• Assignment: The listing below contains a span that opens with the line containing "ご満足度保証について (118, 2399)" and closes with the line containing "葛飾区 (295, 2106)". Return that span exactly.
__________
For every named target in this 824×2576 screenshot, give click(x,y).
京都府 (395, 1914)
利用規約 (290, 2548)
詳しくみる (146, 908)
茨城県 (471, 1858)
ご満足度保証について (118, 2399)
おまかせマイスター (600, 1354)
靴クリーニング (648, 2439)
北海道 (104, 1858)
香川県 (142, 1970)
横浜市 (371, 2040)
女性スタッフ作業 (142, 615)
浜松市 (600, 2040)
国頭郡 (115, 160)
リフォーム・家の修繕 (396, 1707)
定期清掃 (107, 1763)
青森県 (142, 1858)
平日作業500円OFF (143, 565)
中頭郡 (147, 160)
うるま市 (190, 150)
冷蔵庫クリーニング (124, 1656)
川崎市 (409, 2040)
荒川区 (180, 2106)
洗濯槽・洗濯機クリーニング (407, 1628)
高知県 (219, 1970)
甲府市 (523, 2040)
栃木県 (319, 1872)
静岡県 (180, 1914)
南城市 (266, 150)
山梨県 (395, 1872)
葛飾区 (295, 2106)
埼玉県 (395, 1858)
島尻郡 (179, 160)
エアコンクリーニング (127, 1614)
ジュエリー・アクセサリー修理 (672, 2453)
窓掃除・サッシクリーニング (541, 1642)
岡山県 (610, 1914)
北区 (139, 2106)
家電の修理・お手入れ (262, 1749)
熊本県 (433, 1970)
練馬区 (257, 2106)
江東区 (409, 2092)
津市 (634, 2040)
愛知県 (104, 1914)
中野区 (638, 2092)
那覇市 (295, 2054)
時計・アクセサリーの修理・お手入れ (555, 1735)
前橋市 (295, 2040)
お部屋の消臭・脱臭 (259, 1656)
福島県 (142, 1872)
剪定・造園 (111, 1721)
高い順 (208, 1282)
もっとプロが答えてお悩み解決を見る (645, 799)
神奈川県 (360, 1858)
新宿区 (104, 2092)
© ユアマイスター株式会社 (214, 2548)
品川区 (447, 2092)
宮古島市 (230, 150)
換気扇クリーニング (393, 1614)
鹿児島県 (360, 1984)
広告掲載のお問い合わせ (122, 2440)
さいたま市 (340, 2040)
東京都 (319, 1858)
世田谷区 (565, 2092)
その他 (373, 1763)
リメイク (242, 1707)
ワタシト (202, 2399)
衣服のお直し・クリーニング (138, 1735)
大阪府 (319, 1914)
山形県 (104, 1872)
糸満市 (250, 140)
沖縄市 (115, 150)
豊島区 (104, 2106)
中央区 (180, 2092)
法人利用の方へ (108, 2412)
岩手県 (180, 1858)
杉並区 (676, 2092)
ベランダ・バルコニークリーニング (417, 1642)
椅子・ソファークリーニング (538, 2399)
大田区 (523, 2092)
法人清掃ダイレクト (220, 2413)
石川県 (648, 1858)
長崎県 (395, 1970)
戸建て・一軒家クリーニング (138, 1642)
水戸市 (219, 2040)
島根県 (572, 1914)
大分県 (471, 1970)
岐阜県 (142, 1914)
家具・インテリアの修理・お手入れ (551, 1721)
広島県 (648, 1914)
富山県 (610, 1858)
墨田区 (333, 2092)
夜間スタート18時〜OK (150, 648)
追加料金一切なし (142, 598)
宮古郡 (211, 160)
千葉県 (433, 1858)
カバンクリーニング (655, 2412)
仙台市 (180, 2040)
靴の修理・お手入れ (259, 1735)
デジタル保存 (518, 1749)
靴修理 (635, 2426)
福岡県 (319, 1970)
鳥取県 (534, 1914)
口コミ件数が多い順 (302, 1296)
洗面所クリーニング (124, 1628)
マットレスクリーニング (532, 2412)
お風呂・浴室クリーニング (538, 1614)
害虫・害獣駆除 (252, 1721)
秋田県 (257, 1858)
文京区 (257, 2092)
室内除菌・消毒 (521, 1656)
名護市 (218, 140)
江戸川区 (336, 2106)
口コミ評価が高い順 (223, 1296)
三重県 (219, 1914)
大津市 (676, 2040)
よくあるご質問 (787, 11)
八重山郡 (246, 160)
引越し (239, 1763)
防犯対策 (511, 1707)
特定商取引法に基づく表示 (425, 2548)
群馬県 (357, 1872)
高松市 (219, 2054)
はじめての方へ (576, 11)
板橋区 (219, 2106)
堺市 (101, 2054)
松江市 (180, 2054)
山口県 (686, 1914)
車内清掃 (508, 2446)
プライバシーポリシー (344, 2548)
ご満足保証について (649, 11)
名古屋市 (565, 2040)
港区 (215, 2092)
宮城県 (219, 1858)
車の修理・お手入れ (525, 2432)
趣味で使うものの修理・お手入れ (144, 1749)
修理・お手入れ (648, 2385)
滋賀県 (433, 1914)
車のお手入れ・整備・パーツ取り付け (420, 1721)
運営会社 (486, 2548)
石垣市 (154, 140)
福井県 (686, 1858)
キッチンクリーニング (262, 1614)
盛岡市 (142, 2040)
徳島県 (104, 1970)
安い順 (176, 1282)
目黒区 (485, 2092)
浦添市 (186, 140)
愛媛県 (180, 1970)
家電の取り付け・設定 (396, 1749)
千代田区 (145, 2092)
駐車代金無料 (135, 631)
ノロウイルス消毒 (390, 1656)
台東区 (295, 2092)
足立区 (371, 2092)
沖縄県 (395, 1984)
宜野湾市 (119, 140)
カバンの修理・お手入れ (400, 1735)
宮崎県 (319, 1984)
__________
• Reply:
ご満足度保証について (118, 2399)
おまかせマイスター (600, 1354)
靴クリーニング (648, 2439)
北海道 (104, 1858)
香川県 (142, 1970)
横浜市 (371, 2040)
女性スタッフ作業 (142, 615)
浜松市 (600, 2040)
国頭郡 (115, 160)
リフォーム・家の修繕 (396, 1707)
定期清掃 (107, 1763)
青森県 (142, 1858)
平日作業500円OFF (143, 565)
中頭郡 (147, 160)
うるま市 (190, 150)
冷蔵庫クリーニング (124, 1656)
川崎市 (409, 2040)
荒川区 (180, 2106)
洗濯槽・洗濯機クリーニング (407, 1628)
高知県 (219, 1970)
甲府市 (523, 2040)
栃木県 (319, 1872)
静岡県 (180, 1914)
南城市 (266, 150)
山梨県 (395, 1872)
葛飾区 (295, 2106)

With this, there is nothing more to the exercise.